# Exercise aim:
Reproduce each record below in full, word for word, without images.
______
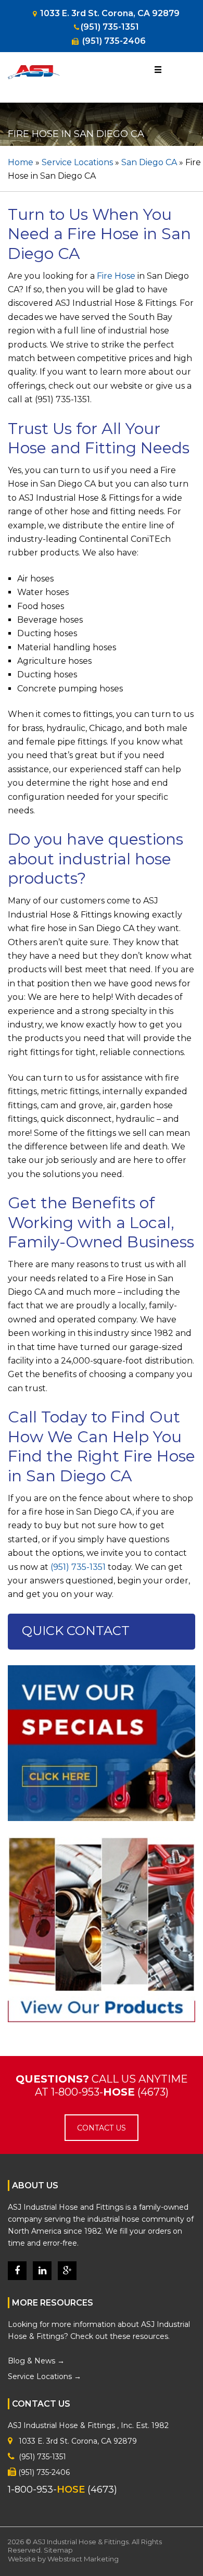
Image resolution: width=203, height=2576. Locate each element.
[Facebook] (17, 2270)
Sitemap (58, 2550)
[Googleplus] (67, 2270)
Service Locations (77, 162)
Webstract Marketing (83, 2558)
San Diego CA (149, 162)
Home (20, 162)
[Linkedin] (42, 2270)
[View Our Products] (101, 1936)
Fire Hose (116, 276)
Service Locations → (44, 2376)
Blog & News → (36, 2360)
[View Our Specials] (101, 1750)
______
# Your response:
Image resolution: width=203, height=2576. Locate each element.
[Facebook] (17, 2270)
Sitemap (58, 2550)
[Googleplus] (67, 2270)
Service Locations (77, 162)
Webstract Marketing (83, 2558)
San Diego CA (149, 162)
Home (20, 162)
[Linkedin] (42, 2270)
[View Our Products] (101, 1936)
Fire Hose (116, 276)
Service Locations → (44, 2376)
Blog & News → (36, 2360)
[View Our Specials] (101, 1750)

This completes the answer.